[DATA FOR THIS EXERCISE]
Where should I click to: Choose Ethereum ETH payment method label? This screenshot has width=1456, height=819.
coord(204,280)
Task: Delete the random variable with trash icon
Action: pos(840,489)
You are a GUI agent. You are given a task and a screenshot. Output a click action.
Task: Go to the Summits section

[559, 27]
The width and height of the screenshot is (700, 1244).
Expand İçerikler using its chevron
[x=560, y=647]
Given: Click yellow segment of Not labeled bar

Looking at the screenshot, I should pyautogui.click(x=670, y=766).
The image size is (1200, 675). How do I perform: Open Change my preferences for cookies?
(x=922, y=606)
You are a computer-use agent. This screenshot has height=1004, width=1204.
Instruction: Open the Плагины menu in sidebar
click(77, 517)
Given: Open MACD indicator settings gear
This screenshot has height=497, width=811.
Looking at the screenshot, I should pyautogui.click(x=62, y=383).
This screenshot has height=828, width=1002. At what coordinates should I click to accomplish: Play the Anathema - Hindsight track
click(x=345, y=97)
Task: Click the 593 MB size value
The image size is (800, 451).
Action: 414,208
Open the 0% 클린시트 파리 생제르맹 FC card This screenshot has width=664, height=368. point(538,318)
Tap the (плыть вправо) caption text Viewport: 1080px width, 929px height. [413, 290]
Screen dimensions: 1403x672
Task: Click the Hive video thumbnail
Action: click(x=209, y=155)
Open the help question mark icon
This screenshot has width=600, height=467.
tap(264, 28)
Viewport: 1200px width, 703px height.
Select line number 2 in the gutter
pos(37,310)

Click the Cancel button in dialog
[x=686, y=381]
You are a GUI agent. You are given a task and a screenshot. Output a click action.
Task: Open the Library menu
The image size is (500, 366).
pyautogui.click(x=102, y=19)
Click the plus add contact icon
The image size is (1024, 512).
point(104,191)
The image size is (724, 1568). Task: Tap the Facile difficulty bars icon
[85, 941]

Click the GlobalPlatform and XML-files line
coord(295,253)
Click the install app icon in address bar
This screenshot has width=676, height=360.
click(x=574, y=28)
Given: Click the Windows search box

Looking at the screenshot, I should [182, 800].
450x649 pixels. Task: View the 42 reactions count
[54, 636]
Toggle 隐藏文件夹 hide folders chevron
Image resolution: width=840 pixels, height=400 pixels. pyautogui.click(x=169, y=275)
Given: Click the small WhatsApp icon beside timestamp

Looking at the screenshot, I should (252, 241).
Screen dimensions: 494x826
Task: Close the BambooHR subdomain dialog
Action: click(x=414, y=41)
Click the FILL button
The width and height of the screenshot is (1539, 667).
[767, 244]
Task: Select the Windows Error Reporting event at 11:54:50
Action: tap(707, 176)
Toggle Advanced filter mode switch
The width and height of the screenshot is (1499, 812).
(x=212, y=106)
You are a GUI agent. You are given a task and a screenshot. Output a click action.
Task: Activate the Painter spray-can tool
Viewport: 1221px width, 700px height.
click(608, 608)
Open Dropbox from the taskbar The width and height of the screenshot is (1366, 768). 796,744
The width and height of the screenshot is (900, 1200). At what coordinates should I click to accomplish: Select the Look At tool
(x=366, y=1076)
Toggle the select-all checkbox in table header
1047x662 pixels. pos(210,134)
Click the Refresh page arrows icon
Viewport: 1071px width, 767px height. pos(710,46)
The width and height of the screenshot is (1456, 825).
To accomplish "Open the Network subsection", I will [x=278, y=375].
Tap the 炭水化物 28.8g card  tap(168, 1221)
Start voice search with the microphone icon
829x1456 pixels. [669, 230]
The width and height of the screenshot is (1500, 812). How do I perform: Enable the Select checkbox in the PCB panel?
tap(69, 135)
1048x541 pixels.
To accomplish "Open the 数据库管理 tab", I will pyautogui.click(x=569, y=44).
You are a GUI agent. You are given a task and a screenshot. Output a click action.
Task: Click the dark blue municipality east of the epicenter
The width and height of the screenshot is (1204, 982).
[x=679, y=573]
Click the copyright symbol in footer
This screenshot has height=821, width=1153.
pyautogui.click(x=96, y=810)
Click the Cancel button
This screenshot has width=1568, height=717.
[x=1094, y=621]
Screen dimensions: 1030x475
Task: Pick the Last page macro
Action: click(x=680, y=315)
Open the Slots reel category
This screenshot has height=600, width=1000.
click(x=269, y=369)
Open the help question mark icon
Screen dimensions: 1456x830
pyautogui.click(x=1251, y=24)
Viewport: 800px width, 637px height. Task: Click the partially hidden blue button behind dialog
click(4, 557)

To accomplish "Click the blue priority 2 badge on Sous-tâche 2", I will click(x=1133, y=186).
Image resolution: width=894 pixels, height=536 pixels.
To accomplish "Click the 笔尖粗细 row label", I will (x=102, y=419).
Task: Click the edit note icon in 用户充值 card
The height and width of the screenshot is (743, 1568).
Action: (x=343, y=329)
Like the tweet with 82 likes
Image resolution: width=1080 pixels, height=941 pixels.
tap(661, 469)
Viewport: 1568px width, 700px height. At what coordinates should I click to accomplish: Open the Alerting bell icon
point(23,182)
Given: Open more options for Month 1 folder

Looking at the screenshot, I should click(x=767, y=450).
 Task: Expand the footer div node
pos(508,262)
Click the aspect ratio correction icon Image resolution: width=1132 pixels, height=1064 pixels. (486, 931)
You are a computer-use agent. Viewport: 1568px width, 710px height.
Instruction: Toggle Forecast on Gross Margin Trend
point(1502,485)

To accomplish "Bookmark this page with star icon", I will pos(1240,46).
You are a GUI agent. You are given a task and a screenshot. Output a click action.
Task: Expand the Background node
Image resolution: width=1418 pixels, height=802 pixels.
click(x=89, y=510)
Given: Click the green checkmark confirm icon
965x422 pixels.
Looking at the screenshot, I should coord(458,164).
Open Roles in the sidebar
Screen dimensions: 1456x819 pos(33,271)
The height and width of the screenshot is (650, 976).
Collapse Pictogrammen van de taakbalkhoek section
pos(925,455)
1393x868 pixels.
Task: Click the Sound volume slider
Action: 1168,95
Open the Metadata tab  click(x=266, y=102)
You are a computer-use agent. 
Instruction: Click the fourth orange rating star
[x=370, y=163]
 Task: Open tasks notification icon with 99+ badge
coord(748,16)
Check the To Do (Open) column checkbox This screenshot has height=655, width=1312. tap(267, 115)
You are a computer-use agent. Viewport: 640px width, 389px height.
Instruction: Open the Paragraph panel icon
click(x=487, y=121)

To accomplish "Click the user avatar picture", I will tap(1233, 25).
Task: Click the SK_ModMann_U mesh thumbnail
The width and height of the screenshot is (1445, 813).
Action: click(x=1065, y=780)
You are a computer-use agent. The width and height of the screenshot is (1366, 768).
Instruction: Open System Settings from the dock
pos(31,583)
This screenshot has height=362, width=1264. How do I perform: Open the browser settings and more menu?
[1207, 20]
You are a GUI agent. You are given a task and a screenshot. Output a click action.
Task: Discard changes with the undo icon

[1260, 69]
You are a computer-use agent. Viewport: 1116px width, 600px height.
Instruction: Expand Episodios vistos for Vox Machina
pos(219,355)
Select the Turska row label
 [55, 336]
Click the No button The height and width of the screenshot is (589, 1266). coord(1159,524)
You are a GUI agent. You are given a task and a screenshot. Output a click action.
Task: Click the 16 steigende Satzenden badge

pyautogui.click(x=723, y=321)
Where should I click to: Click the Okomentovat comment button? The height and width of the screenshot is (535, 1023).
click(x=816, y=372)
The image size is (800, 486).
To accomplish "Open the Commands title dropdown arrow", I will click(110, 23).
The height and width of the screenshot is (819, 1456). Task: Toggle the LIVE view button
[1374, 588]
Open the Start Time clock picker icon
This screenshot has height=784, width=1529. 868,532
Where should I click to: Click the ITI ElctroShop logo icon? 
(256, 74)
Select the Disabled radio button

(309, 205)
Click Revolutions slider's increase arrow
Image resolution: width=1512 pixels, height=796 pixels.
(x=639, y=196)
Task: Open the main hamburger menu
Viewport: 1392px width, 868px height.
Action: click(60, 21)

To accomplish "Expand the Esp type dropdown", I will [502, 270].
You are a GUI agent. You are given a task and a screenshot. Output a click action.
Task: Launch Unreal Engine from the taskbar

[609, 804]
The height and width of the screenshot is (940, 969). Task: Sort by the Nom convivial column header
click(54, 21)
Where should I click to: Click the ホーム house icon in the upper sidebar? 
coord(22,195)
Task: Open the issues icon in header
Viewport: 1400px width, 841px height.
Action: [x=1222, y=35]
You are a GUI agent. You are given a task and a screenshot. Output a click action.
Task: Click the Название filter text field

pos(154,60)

[DESCRIPTION OF THE TASK]
Express everything from the line containing "You are a computer-use agent. This" down to the line containing "coord(295,253)" as a JSON list of strings, one string per line and blank lines omitted.

[WRITTEN SOLUTION]
[
  "You are a computer-use agent. This screenshot has height=1004, width=1204.",
  "Instruction: Open the Плагины menu in sidebar",
  "click(77, 517)",
  "Given: Open MACD indicator settings gear",
  "This screenshot has height=497, width=811.",
  "Looking at the screenshot, I should pyautogui.click(x=62, y=383).",
  "This screenshot has height=828, width=1002. At what coordinates should I click to accomplish: Play the Anathema - Hindsight track",
  "click(x=345, y=97)",
  "Task: Click the 593 MB size value",
  "The image size is (800, 451).",
  "Action: 414,208",
  "Open the 0% 클린시트 파리 생제르맹 FC card This screenshot has width=664, height=368. point(538,318)",
  "Tap the (плыть вправо) caption text Viewport: 1080px width, 929px height. [413, 290]",
  "Screen dimensions: 1403x672",
  "Task: Click the Hive video thumbnail",
  "Action: click(x=209, y=155)",
  "Open the help question mark icon",
  "This screenshot has width=600, height=467.",
  "tap(264, 28)",
  "Viewport: 1200px width, 703px height.",
  "Select line number 2 in the gutter",
  "pos(37,310)",
  "Click the Cancel button in dialog",
  "[x=686, y=381]",
  "You are a GUI agent. You are given a task and a screenshot. Output a click action.",
  "Task: Open the Library menu",
  "The image size is (500, 366).",
  "pyautogui.click(x=102, y=19)",
  "Click the plus add contact icon",
  "The image size is (1024, 512).",
  "point(104,191)",
  "The image size is (724, 1568). Task: Tap the Facile difficulty bars icon",
  "[85, 941]",
  "Click the GlobalPlatform and XML-files line",
  "coord(295,253)"
]